Le 26 avril dernier, le journal Le Monde révèle les liens entre la direction de Lagardère News, dont Vincent Bolloré est premier actionnaire, et plusieurs députés dont Charles Alloncle. Selon le quotidien du soir, la direction des affaires institutionnelles et réglementaires du média aurait envoyé une liste de questions à différents parlementaires afin qu’ils les posent aux personnes auditionnées. Le parlementaire UDR, allié du Rassemblement National, s’est défendu en indiquant qu’il avait bien reçu ces éléments de langage mais ne les a pas utilisés pendant l’audition.
Des « tentatives d’ingérences inédites » ?
« Ce sont des éléments qui ont été envoyés sur la boîte publique d’un certain nombre de députés, notamment le président [de la commission d’enquête] » se justifie le député d’extrême droite. « Ce n’est pas ma boîte privée et personnelle. […] C’est vieux comme l’Assemblée nationale, quand on est député, de recevoir des contributions sur sa boîte publique », a-t-il déclaré.

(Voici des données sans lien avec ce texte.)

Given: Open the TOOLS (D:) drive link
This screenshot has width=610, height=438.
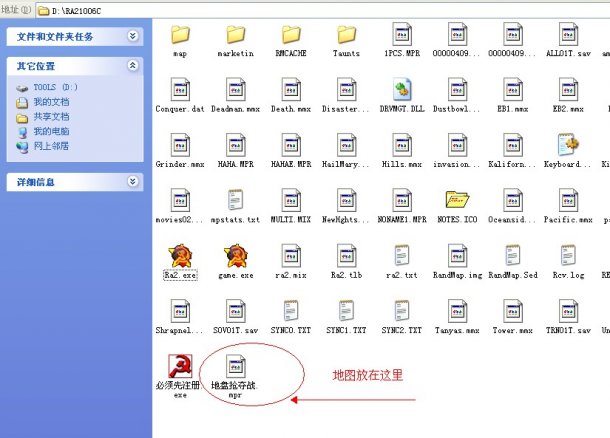Looking at the screenshot, I should [x=55, y=88].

Une posture contredite par la plainte déposée par l’association anti-corruption. En effet, « son comportement pendant les six mois de commission contredit cette thèse. Sa posture lors des auditions marquées par une hostilité systématique envers l’audiovisuel public […] est identique à celle suggérée par le groupe Bolloré dans ses listes ». Des accusations qui vont dans le sens des interrogations du président de la commission Jérémie Patrier-Leitus. Sur France Inter, le député Horizons avait notamment évoqué « des éléments concordants [qui] accréditent des tentatives d’ingérence inédites », rapporte Libération.